Exact copies of all the records are to be printed.

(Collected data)
- - - -
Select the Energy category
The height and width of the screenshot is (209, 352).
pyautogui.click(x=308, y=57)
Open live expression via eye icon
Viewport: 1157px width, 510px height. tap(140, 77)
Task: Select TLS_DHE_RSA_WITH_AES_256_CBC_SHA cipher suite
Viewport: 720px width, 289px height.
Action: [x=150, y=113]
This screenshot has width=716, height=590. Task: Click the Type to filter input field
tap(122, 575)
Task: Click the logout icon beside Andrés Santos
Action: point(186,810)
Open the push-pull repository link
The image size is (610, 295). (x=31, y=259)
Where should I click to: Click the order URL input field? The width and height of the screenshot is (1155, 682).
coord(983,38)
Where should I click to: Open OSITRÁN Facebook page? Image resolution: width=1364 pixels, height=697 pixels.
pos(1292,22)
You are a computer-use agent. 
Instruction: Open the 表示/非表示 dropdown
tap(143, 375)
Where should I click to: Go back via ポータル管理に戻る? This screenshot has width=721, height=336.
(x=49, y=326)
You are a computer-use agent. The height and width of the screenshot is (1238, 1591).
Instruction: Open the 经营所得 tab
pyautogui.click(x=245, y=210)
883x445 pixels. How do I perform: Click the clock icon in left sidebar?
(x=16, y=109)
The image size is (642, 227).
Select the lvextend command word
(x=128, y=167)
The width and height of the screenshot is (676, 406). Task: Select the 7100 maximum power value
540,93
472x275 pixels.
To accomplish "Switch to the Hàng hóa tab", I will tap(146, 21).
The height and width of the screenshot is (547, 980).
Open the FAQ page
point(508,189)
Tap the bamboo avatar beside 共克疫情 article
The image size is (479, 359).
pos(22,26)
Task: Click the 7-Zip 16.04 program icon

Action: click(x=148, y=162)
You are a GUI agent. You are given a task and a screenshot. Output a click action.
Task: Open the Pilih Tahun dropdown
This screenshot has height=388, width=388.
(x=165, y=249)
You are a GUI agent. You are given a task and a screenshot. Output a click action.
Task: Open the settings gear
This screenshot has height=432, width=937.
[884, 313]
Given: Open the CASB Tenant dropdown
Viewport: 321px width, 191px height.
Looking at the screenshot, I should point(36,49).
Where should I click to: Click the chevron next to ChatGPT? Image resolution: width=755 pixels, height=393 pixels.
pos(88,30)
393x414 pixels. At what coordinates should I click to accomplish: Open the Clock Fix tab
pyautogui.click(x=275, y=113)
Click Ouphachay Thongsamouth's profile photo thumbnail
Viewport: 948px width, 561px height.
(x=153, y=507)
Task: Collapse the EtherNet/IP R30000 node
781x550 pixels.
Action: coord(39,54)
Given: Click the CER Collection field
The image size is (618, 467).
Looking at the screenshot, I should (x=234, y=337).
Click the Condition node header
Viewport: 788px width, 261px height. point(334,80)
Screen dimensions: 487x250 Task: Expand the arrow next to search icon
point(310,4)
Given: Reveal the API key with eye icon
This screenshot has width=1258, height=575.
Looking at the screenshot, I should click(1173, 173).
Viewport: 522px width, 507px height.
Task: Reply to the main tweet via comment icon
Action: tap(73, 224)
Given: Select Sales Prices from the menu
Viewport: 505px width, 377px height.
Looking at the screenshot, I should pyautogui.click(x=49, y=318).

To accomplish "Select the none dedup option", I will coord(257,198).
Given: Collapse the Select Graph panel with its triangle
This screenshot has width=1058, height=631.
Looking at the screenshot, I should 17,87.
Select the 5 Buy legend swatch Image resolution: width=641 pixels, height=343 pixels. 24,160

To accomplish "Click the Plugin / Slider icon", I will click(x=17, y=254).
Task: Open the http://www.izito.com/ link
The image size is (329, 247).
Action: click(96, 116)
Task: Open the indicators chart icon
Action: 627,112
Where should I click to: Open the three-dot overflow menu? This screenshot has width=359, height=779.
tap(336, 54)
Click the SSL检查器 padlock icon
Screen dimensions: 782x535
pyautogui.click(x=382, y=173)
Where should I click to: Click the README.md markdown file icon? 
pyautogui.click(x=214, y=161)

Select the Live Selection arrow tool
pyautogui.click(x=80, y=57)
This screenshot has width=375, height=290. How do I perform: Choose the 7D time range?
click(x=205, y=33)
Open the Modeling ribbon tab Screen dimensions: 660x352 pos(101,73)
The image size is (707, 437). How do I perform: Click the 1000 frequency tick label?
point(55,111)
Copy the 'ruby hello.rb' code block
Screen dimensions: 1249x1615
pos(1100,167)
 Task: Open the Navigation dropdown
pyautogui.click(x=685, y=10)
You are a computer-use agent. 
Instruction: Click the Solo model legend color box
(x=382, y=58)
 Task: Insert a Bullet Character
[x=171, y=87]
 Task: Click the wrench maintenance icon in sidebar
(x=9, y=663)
- - - -
* _Expected answer_:
Select the Energy category
The height and width of the screenshot is (209, 352).
pyautogui.click(x=308, y=57)
Open live expression via eye icon
Viewport: 1157px width, 510px height. tap(140, 77)
Task: Select TLS_DHE_RSA_WITH_AES_256_CBC_SHA cipher suite
Viewport: 720px width, 289px height.
Action: [x=150, y=113]
This screenshot has width=716, height=590. Task: Click the Type to filter input field
tap(122, 575)
Task: Click the logout icon beside Andrés Santos
Action: point(186,810)
Open the push-pull repository link
The image size is (610, 295). (x=31, y=259)
Where should I click to: Click the order URL input field? The width and height of the screenshot is (1155, 682).
coord(983,38)
Where should I click to: Open OSITRÁN Facebook page? Image resolution: width=1364 pixels, height=697 pixels.
pos(1292,22)
You are a computer-use agent. 
Instruction: Open the 表示/非表示 dropdown
tap(143, 375)
Where should I click to: Go back via ポータル管理に戻る? This screenshot has width=721, height=336.
(x=49, y=326)
You are a computer-use agent. The height and width of the screenshot is (1238, 1591).
Instruction: Open the 经营所得 tab
pyautogui.click(x=245, y=210)
883x445 pixels. How do I perform: Click the clock icon in left sidebar?
(x=16, y=109)
The image size is (642, 227).
Select the lvextend command word
(x=128, y=167)
The width and height of the screenshot is (676, 406). Task: Select the 7100 maximum power value
540,93
472x275 pixels.
To accomplish "Switch to the Hàng hóa tab", I will tap(146, 21).
The height and width of the screenshot is (547, 980).
Open the FAQ page
point(508,189)
Tap the bamboo avatar beside 共克疫情 article
The image size is (479, 359).
pos(22,26)
Task: Click the 7-Zip 16.04 program icon

Action: click(x=148, y=162)
You are a GUI agent. You are given a task and a screenshot. Output a click action.
Task: Open the Pilih Tahun dropdown
This screenshot has height=388, width=388.
(x=165, y=249)
You are a GUI agent. You are given a task and a screenshot. Output a click action.
Task: Open the settings gear
This screenshot has height=432, width=937.
[884, 313]
Given: Open the CASB Tenant dropdown
Viewport: 321px width, 191px height.
Looking at the screenshot, I should point(36,49).
Where should I click to: Click the chevron next to ChatGPT? Image resolution: width=755 pixels, height=393 pixels.
pos(88,30)
393x414 pixels. At what coordinates should I click to accomplish: Open the Clock Fix tab
pyautogui.click(x=275, y=113)
Click Ouphachay Thongsamouth's profile photo thumbnail
Viewport: 948px width, 561px height.
(x=153, y=507)
Task: Collapse the EtherNet/IP R30000 node
781x550 pixels.
Action: coord(39,54)
Given: Click the CER Collection field
The image size is (618, 467).
Looking at the screenshot, I should (x=234, y=337).
Click the Condition node header
Viewport: 788px width, 261px height. point(334,80)
Screen dimensions: 487x250 Task: Expand the arrow next to search icon
point(310,4)
Given: Reveal the API key with eye icon
This screenshot has width=1258, height=575.
Looking at the screenshot, I should click(1173, 173).
Viewport: 522px width, 507px height.
Task: Reply to the main tweet via comment icon
Action: tap(73, 224)
Given: Select Sales Prices from the menu
Viewport: 505px width, 377px height.
Looking at the screenshot, I should pyautogui.click(x=49, y=318).

To accomplish "Select the none dedup option", I will coord(257,198).
Given: Collapse the Select Graph panel with its triangle
This screenshot has width=1058, height=631.
Looking at the screenshot, I should 17,87.
Select the 5 Buy legend swatch Image resolution: width=641 pixels, height=343 pixels. 24,160

To accomplish "Click the Plugin / Slider icon", I will click(x=17, y=254).
Task: Open the http://www.izito.com/ link
The image size is (329, 247).
Action: click(96, 116)
Task: Open the indicators chart icon
Action: 627,112
Where should I click to: Open the three-dot overflow menu? This screenshot has width=359, height=779.
tap(336, 54)
Click the SSL检查器 padlock icon
Screen dimensions: 782x535
pyautogui.click(x=382, y=173)
Where should I click to: Click the README.md markdown file icon? 
pyautogui.click(x=214, y=161)

Select the Live Selection arrow tool
pyautogui.click(x=80, y=57)
This screenshot has width=375, height=290. How do I perform: Choose the 7D time range?
click(x=205, y=33)
Open the Modeling ribbon tab Screen dimensions: 660x352 pos(101,73)
The image size is (707, 437). How do I perform: Click the 1000 frequency tick label?
point(55,111)
Copy the 'ruby hello.rb' code block
Screen dimensions: 1249x1615
pos(1100,167)
 Task: Open the Navigation dropdown
pyautogui.click(x=685, y=10)
You are a computer-use agent. 
Instruction: Click the Solo model legend color box
(x=382, y=58)
 Task: Insert a Bullet Character
[x=171, y=87]
 Task: Click the wrench maintenance icon in sidebar
(x=9, y=663)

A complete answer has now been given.